France‘s government is planning significant spending cuts and tax hikes in its 2025 budget, totaling 60 billion euros ($65.68 billion), in an effort to address its growing fiscal deficit. The new measures, announced by Prime Minister Michel Barnier’s administration, aim to reduce the deficit from the current 6.1 percent of GDP to 5 percent by next year. This is the first step towards meeting the European Union’s limit of 3 percent by 2029.
The country’s national debt is projected to reach nearly 115 percent of GDP in 2025, with interest payments becoming the largest budgetary item, surpassing defense and education expenditures. Finance Minister Antoine Armand emphasized the need for action, stating that France must regain control over its debt and deficits.
To achieve these goals, Barnier plans to implement a temporary surtax on big companies and individuals earning over a quarter of a million euros per year.
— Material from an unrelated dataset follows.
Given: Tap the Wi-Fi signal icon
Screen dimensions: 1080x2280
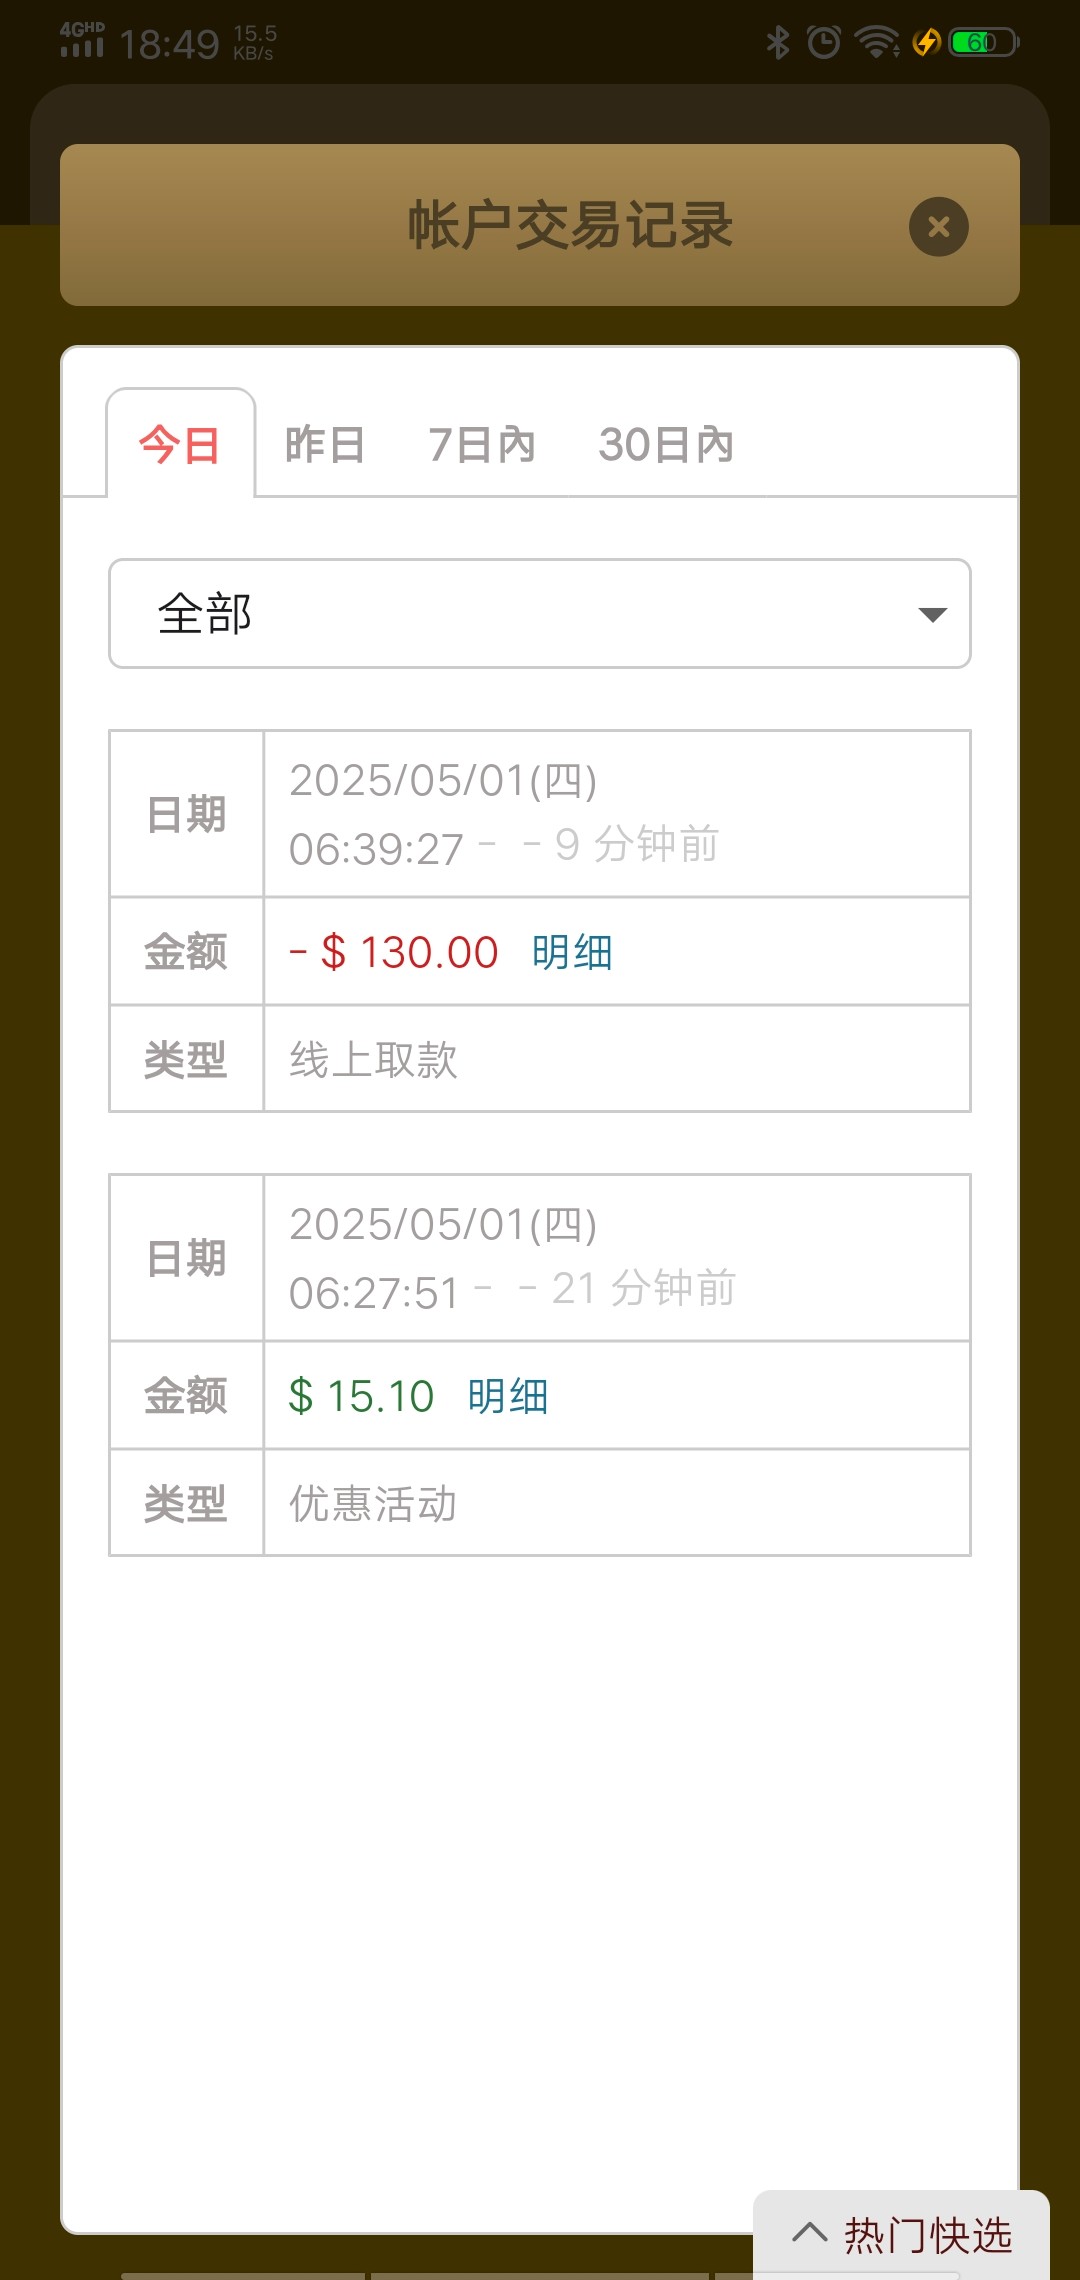Looking at the screenshot, I should point(877,42).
Additionally, all taxpayers will be affected by plans to restore a levy on electricity consumption.
However, some analysts express doubt about France’s ability to meet its deficit target for next year. Goldman Sachs analysts believe that the proposed consolidation measures rely too heavily on tax increases and may fall short of achieving a deficit target of 5 percent by 2025. JPMorgan economist Raphael Brun-Alguerre predicts that economic growth will also fall short at only 0.7 percent instead of the government’s hoped-for rate of 1.1 percent.
This announcement comes at a politically sensitive time for France as President Emmanuel Macron’s party lost its majority in a snap parliamentary election held on June 9 after losing to right-wing populist National Rally (RN) in European elections.
The left-wing New Popular Front alliance (NFP) and La France Insoumise (France Unbowed) won the most seats but not a majority in June’s election while Macron’s centrist party came second and RN third.
Barnier may face opposition from these parties when trying to pass his budget bill or even face potential no-confidence motions against his government if he uses special constitutional powers bypassing parliament.
Opposition parties have criticized the proposed spending cuts for prioritizing big business over workers’ interests. The National Rally Party has also voiced concerns about immigration policies and social fraud savings being overlooked while burdening French citizens with increased taxes.
It remains uncertain whether these measures will successfully address France’s fiscal challenges or if they will face further political obstacles along their path.